• Excerpted records:

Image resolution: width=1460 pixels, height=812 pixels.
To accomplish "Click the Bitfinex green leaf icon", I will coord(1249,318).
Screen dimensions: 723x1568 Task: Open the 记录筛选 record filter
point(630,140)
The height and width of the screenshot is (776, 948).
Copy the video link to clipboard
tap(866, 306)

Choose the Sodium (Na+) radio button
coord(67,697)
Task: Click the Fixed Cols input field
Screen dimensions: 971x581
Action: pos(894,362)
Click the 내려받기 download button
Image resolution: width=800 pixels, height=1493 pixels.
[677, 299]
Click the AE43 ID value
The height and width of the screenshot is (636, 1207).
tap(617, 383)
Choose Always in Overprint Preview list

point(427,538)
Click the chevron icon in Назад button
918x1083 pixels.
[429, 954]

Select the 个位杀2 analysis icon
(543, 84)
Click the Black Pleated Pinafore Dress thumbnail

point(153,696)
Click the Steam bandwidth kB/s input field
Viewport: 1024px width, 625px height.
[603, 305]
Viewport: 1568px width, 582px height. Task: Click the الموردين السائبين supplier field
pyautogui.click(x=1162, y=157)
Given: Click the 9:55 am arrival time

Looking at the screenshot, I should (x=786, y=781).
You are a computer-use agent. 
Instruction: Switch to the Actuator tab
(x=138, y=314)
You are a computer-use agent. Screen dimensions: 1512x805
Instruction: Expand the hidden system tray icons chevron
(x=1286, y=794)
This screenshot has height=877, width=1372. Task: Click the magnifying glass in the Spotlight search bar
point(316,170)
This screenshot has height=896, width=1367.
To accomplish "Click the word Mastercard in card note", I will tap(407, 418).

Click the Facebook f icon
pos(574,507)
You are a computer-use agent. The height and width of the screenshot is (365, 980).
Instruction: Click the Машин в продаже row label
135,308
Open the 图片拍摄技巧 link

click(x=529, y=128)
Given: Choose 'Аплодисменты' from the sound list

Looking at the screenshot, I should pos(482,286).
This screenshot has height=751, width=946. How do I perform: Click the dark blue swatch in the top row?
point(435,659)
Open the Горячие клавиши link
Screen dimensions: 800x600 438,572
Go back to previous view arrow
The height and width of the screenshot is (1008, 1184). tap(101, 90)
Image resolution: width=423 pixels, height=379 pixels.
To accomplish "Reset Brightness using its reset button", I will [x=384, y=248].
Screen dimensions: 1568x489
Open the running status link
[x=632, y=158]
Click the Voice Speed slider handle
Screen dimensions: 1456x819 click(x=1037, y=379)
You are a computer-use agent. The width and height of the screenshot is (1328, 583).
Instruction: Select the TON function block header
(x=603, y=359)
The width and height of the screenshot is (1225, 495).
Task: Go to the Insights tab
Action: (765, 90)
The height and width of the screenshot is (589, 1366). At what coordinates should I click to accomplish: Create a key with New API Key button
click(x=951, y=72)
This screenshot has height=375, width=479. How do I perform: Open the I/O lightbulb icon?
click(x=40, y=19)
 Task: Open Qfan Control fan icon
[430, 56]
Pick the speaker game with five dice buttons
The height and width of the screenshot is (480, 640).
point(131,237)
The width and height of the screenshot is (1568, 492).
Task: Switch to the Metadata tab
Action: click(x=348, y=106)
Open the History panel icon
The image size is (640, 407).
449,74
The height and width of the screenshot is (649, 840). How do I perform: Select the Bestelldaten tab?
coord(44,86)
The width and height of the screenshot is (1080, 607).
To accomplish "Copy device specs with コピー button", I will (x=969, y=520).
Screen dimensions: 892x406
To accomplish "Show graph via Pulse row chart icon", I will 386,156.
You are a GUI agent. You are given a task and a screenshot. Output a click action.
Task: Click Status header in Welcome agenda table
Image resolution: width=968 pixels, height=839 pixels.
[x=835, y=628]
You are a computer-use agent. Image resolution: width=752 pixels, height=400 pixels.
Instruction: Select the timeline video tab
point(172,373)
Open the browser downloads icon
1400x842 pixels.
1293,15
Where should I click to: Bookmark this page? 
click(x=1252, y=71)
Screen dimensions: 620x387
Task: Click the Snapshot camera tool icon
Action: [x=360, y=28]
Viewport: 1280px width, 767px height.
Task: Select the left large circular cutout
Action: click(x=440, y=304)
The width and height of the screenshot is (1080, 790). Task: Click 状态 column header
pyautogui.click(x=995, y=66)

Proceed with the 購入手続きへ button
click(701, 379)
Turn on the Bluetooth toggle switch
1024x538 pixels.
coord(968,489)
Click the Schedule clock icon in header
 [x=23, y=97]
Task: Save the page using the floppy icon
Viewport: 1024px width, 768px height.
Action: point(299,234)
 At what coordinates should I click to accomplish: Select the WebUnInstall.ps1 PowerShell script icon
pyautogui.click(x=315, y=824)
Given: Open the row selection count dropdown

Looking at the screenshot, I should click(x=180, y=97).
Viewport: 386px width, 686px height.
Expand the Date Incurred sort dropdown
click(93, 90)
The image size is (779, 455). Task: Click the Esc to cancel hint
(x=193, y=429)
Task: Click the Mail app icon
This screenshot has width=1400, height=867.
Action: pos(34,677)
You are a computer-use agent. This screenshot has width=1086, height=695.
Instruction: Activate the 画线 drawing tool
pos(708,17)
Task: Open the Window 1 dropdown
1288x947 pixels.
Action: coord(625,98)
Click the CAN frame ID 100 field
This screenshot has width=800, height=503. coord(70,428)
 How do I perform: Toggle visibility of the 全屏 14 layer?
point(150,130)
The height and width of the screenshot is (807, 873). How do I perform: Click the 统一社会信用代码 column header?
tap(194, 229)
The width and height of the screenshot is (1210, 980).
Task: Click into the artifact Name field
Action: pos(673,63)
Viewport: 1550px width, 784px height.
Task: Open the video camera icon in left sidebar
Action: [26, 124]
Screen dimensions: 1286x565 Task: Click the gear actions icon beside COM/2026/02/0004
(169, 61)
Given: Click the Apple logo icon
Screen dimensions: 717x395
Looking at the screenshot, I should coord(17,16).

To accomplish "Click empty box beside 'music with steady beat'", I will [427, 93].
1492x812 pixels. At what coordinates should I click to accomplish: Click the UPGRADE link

• Your goal: Starting at the line that contains "Viewport: 1568px width, 582px" and ending with the line that contains "Looking at the screenshot, I should (x=786, y=781).", output those lines of the material as a Markdown table with the columns Row and Line. Number each row and omit blank lines.

• Full solution:
| Row | Line |
|---|---|
| 1 | Viewport: 1568px width, 582px height. Task: Click the الموردين السائبين supplier field |
| 2 | pyautogui.click(x=1162, y=157) |
| 3 | Given: Click the 9:55 am arrival time |
| 4 | Looking at the screenshot, I should (x=786, y=781). |